Riprendi l'intervista sul piano in 28 punti per l'Ucraina riportata qui sotto e scrivine il seguito a partire dall'ultima frase.

═══ Estratto ═══

Victoria Vdovychenko, co-responsabile del programma “Future of Ukraine” presso il Centro di geopolitica dell’Università di Cambridge, guarda al piano per la cessazione del conflitto in Ucraina, redatto da Stati Uniti e Russia, con grande realismo. Il documento ripropone un metodo già adottato da Mosca in passato dal quale emerge la protervia di Putin. Le trattative in corso saranno fondamentali per non trasformare il piano russo- americano nella resa di Kyiv.
Professoressa Vdovychenko, il piano in “28 punti” ha provocato non poche reazioni prima di tutto in Ucraina. Mira ad una resa di Kyiv?
«La società ucraina è stata scossa da un’ondata di allarmismo, scatenata dal cosiddetto piano Witkoff- Dmitriev, sotto il consueto slogan “Ci stanno vendendo”. Il piano in sé non contiene nulla di nuovo. Si limita a riprodurre le richieste massimaliste di Putin ed indica che non siamo ancora passati dalla fase pre- negoziale a una fase negoziale vera e propria. Su questo punto occorre fare chiarezza. Una fase negoziale inizia solo quando la parte che in precedenza ha evitato i colloqui manifesta una chiara volontà di rivedere la propria posizione. Non ci siamo ancora: rimaniamo nella fase pre- negoziale. Piani simili sono stati proposti molte volte in passato. La reazione che è derivata dall’ultimo piano riflette la stanchezza della società ucraina, la disillusione e la diminuzione della fiducia nei confronti del governo. Il sospetto che il governo possa sacrificare gli interessi dell’Ucraina serpeggia anche tra coloro che ancora esprimono il loro sostegno all’esecutivo. Inoltre, l’attuale crisi politica non sta aiutando. Destabilizzare la società ucraina è una delle componenti centrali della strategia russa, seconda solo alla pressione militare».
Il quadro che lei ha delineato riguarda gli umori in Ucraina. Cosa ne pensa invece dell’approccio che diversi Paesi stanno avendo verso gli ormai famosi “28 punti”?
«Qualsiasi piano o processo negoziale che non includa l’Europa al tavolo è destinato a fallire. Questa visione è condivisa dagli Stati Uniti, che cercano sempre più di scaricare la piena responsabilità della sicurezza europea sulla stessa Europa. Una sconfitta ucraina non offre al presidente Trump alcun vantaggio politico, considerato il forte sostegno offerto in questi anni da Washington all’Ucraina e nonostante il danno reputazionale causato dai recenti scandali di corruzione. Gli Stati Uniti hanno un potere di influenza limitato sulla Russia e non possono contare più su leve, una volta efficaci, sull’Ucraina. Per questo ritengono fondamentale che non si interrompa la vendita di armi agli Stati europei per il supporto futuro all’Ucraina».

═══ Materiale fornito ═══

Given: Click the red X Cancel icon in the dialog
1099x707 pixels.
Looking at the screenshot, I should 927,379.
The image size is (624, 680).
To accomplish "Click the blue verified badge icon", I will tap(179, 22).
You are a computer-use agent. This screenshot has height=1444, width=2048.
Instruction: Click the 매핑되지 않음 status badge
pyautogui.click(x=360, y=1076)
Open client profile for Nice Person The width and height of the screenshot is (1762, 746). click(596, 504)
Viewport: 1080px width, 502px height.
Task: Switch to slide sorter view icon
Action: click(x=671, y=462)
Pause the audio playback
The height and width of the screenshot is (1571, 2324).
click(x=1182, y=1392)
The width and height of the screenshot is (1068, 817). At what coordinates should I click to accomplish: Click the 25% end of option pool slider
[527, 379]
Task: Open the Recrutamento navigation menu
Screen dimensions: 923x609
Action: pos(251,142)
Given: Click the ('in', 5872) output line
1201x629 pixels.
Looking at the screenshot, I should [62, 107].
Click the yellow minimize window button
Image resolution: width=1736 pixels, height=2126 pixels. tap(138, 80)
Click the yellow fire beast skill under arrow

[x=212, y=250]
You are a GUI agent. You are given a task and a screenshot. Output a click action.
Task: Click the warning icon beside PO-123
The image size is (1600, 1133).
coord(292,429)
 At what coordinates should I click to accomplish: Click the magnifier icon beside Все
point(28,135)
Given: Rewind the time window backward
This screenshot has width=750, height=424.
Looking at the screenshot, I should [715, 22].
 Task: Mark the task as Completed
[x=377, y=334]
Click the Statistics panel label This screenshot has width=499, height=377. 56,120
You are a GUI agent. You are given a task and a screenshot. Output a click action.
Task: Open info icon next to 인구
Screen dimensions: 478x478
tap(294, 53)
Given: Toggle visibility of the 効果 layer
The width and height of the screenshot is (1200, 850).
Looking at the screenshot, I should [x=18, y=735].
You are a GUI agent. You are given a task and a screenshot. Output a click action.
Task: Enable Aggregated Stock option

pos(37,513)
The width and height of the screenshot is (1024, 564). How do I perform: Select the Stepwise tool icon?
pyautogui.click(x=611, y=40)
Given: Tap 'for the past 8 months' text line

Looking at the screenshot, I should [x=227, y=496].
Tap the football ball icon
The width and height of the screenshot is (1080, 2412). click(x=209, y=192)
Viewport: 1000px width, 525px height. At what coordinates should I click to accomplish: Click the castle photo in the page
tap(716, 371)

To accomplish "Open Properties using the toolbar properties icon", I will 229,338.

═══

» **Soluzione**
Al momento la Cina resta a guardare?
«L’attore chiave che definirà i contorni dell’ordine postbellico sarà la Cina. Per ora, Pechino rimane in silenzio, a parte le dichiarazioni volutamente ambigue che impediscono ogni interpretazione diretta».
Nelle ultime settimane, nonostante i tentativi per redigere un piano di pace, gli attacchi della Russia sono stati sempre più pesanti e non riguardano solo l’Ucraina. Queste prove di forza servono a Mosca per imporre la sua volontà?
«Dobbiamo prendere in considerazione diversi contesti. Sulla terraferma, la Russia ha fatto esplodere una linea ferroviaria in Polonia. Il ministro della Difesa polacco ha parlato di una situazione con la Federazione Russa “tra guerra e pace”. In mare, la nave spia russa “Yantar”, ufficialmente una “nave da ricerca”, sta pattugliando il confine delle acque territoriali britanniche a nord della Scozia, attraversandole periodicamente con l’utilizzo di laser per abbagliare i piloti degli aerei britannici che effettuano alcuni voli di controllo. Il Segretario alla Difesa britannico, John Healey, non ha escluso la necessità di prendere in considerazione “opzioni militari”, perché i russi stanno apertamente spiando e provocando. Nei cieli della Lituania abbiamo assistito al disturbo dei segnali degli aerei di linea civili e a provocazioni da parte di aerei militari russi, in particolare sul Mar Baltico. A ciò si sono aggiunti il terrorismo con l’utilizzo di droni contro gli aeroporti europei e gli attacchi aerei su alcuni villaggi in Romania. Infine, c’è una dimensione relativa allo spazio. In Germania i media hanno rilevato che i satelliti russi si sono ripetutamente avvicinati a quelli tedeschi con l’intercettazione del segnale».
Anche in Italia si parla sempre più di guerra ibrida. È un altro fronte da non sottovalutare?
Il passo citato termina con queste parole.